I am back on the mainland and finally have internet again as of today, having had some repair issues. Yesterday, I preached at the church where I will teach on Thursday and Friday this week. On the two hour journey back from this church, Alfred, my driver and assistant, tentatively mentioned that his father was very sick, perhaps “unto death,” and with a “short” detour, we could visit him and pray for him. Of course, the detour actually took us most of the rest of the day due to very muddy, rainy season conditions. As we slogged through one mud-hole after another, he explained that his father was not a believer and had lived a wasted life, fathering 25 children from many different women. Most of his children now choose to have nothing to do with him because of his lifestyle and his lack of love for them when they were growing up.

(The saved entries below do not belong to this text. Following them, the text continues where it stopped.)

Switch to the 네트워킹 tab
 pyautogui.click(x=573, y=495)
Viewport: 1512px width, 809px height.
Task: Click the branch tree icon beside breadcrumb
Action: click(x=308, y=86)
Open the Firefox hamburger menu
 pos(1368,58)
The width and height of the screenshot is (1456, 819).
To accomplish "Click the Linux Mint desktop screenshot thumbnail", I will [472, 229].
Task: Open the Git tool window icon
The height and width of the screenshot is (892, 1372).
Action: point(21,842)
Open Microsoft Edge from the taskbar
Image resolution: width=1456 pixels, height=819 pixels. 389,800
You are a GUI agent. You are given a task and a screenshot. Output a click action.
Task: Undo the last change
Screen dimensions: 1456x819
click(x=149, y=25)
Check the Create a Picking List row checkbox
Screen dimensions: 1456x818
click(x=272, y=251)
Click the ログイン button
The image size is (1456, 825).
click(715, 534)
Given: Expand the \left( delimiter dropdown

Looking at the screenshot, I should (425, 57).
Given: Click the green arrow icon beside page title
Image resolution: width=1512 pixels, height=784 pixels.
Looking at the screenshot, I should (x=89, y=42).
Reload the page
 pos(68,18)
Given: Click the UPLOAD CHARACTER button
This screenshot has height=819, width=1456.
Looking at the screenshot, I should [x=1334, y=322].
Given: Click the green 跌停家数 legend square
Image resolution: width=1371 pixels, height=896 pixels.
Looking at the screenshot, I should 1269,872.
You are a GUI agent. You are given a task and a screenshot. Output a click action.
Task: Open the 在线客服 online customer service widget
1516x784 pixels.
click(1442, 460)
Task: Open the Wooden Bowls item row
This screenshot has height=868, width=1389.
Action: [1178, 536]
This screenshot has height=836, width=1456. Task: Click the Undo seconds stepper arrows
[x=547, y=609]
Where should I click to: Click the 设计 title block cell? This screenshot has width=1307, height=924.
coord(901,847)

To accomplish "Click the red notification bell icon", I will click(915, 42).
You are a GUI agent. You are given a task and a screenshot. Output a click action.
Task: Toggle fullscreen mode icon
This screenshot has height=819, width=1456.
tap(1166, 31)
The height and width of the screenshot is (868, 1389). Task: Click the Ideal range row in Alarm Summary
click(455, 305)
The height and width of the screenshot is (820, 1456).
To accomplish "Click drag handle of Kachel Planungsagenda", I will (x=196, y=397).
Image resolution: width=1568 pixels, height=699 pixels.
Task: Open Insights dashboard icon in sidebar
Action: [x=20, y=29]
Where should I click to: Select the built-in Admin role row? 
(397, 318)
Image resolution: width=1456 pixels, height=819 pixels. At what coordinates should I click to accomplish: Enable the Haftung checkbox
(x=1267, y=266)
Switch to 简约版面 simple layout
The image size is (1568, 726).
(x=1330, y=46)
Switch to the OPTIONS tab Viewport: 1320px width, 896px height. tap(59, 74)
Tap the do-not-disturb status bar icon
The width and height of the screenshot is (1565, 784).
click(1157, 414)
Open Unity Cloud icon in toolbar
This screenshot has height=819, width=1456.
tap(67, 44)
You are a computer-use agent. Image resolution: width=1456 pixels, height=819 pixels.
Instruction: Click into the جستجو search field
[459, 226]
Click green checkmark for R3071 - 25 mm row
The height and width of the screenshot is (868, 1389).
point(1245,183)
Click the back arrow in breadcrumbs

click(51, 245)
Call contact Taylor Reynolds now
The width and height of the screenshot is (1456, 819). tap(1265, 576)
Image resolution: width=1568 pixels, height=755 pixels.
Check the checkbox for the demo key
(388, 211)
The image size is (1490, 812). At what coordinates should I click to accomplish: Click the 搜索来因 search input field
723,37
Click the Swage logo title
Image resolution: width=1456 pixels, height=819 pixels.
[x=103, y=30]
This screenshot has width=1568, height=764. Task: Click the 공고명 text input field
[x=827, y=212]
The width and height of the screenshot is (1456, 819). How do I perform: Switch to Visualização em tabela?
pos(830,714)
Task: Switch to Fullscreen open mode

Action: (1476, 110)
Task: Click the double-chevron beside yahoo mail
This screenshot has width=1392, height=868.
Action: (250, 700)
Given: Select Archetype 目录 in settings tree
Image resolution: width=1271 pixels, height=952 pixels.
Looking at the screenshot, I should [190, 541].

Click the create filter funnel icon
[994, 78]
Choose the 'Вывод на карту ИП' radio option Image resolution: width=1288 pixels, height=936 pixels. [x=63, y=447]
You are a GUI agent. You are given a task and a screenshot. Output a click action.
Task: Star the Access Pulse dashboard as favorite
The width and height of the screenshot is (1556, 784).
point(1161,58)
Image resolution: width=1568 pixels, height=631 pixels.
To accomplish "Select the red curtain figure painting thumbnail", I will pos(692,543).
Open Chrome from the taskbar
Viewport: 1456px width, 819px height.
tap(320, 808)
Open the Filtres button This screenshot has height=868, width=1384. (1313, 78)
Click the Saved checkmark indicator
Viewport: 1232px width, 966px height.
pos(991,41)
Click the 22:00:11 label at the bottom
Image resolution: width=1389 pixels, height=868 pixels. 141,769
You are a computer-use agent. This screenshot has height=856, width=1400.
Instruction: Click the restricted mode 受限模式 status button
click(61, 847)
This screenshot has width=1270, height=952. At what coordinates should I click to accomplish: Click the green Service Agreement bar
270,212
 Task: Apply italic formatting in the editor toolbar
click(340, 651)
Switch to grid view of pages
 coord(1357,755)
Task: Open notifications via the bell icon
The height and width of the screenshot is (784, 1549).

However, Alfred, since he has become a believer, has sought to forgive him and seeks to help him as he can, as does only one of his several half-sisters.

His father’s current home is far back off the main road, 10-15 km into the bush across roads that threatened repeatedly to bog us down. Being one of the rainy seasons, the weather seems determined to prove it to us by storming and dumping rivers of rain on us every night and usually one good soaking during the day, after which the sun comes out in mockery. The isolated area is populated by small homesteads, agricultural fields, and many walking Africans in the roads. The children here all seemed surprised to see a musungu and alternatively greeted me with shouts of “Jambo” (Swahili for “Hello”) and “Ay-y, Musungu!” (“Hey, white man” – strange as it may sound, a term of respect). However, about one out of every twenty children would greet me with a terrified expression and turn to run as if they had just seen the devil himself. This tells me that we are in an area not much visited by whites, where the more sophisticated older children love to regale the younger ones who have never been out of their villages with tales of horror starring the ogre-like white man as the villain.

We finally arrived at the small brick home where Alfred’s father now resides with a new wife who is a believer. We entered the front room, and he had managed to move from the bed to the chair. He was obviously very ill, and he explained that the hospital has told him he needed an operation that would cost seven million shillings (about $2000), a sum preposterously out of reach for such a family. So he is muddling along on antibiotics and home treatments as he can get them with the aid of his daughter. He could only stand with the aid of a cane carved for him by one of his grand-children. He was quite surprised to see me and welcomed me warmly, even though Alfred had told him we would discuss spiritual things.

We chatted for a while, and then I began to speak with him more earnestly with Alfred translating. Just as we began to get serious, Alfred’s mother came into the house and joined us, sitting on the small sofa. Apparently, though they have been apart now for many years, she lives nearby, and they all seemed cordial with one another. As we talked, he came under conviction, and I asked him if he was ready to receive Christ into his life. He indicated that he was indeed in need of a personal relationship with God. I was blessed then to witness Alfred help his father pray to receive Christ. We then prayed for his healing.

I looked across the small table and asked Alfred’s mother if she understood what she was seeing. She indicated that she did, and so I asked her through Alfred if she needed to receive Jesus also. She said that now, finally, she was ready to receive Christ and make him Lord of her life too. So we prayed with her. When we were done, all three of them began to clap with joy, so Alfred and I gladly joined in.

There is a little church almost across the road from their home, and I encouraged Alfred to call the pastor and encourage her to visit this family and begin to disciple them, which he did as soon as he got home last night. The wife began looking at Alfred’s Bible, which was written in their own language of Lusoga. She immediately got up and disappeared into the back of the small house. When she returned, she handed Alfred 20,000 shillings ($5.50), and said she wanted to buy the Bible so they could study the Bible together. In such an isolated place, such a Bible would be hard to come by, so Alfred gladly sold her his Bible, knowing that he could now go and replace it from the store in Jinja. This incident expresses both their poverty and their hunger for spiritual things – Alfred could have just given her the Bible, but even at that seemingly low cost to us, it was very valuable to him and would be difficult and costly for him to replace.

I left this home for the long and arduous trip back through the mud with the vision dancing in my head of the irony of this aging new believer sitting in his chair sharing Bible studies together with his former wife and his current wife. And I thought I understood better the scripture that says that God restores what the locusts have eaten.